--- Task to carry out ---
Set down the Feast of the Seven Fishes passage in full, word for word.

--- Extract ---
To this day, Clarksburg, West Virginia has an extremely large Italian population and their Italian Heritage Festival is in the top four best Italian festivals in the country and is rated one of the “Top 100 Events in North America” including Canada and Italy.

My maternal Grandmother’s family is Vallelonga and my paternal Grandfather’s family is Spatafore – both from Calabria.

On Christmas Eve (la vigilia), we celebrate The Feast of the Seven Fishes (festa dei sette pesci).

My Nunnie (Grandmother) and Popo (Grandfather) get up early and head to our late, Nunnie and Popo ‘Longi’s (Vallelonga) home. Although my Great-Grandparents are no longer alive, my Great Uncle Danny still lives in their home, carrying on the tradition. With the eight brothers and sisters, my Nunnnie cooks and prepares the fish early in the morning for our feast.

--- Recorded information ---
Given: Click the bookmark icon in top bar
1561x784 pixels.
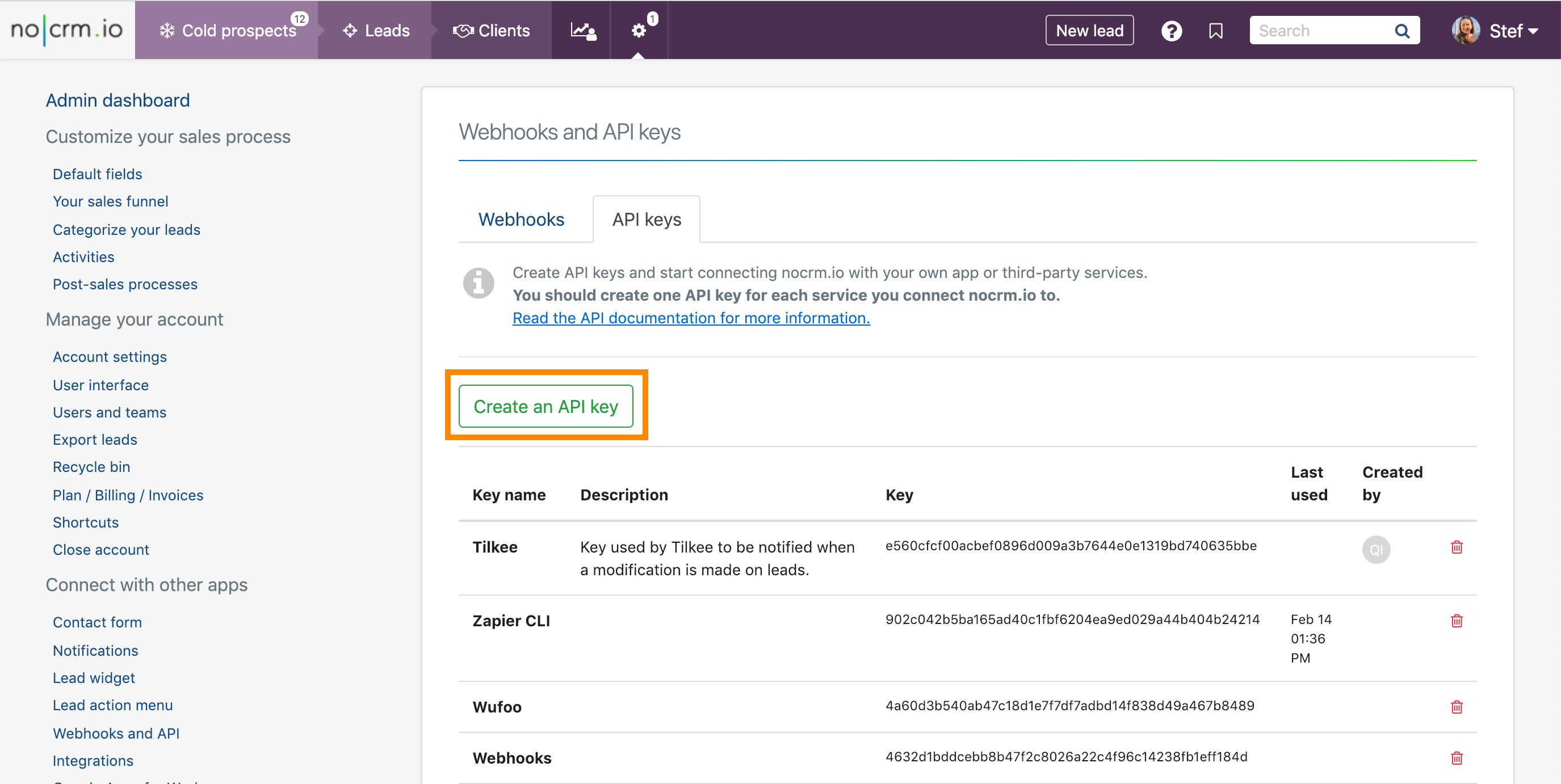Looking at the screenshot, I should 1215,31.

--- Output of the exercise ---
To this day, Clarksburg, West Virginia has an extremely large Italian population and their Italian Heritage Festival is in the top four best Italian festivals in the country and is rated one of the “Top 100 Events in North America” including Canada and Italy.

My maternal Grandmother’s family is Vallelonga and my paternal Grandfather’s family is Spatafore – both from Calabria.

On Christmas Eve (la vigilia), we celebrate The Feast of the Seven Fishes (festa dei sette pesci).

My Nunnie (Grandmother) and Popo (Grandfather) get up early and head to our late, Nunnie and Popo ‘Longi’s (Vallelonga) home. Although my Great-Grandparents are no longer alive, my Great Uncle Danny still lives in their home, carrying on the tradition. With the eight brothers and sisters, my Nunnnie cooks and prepares the fish early in the morning for our feast.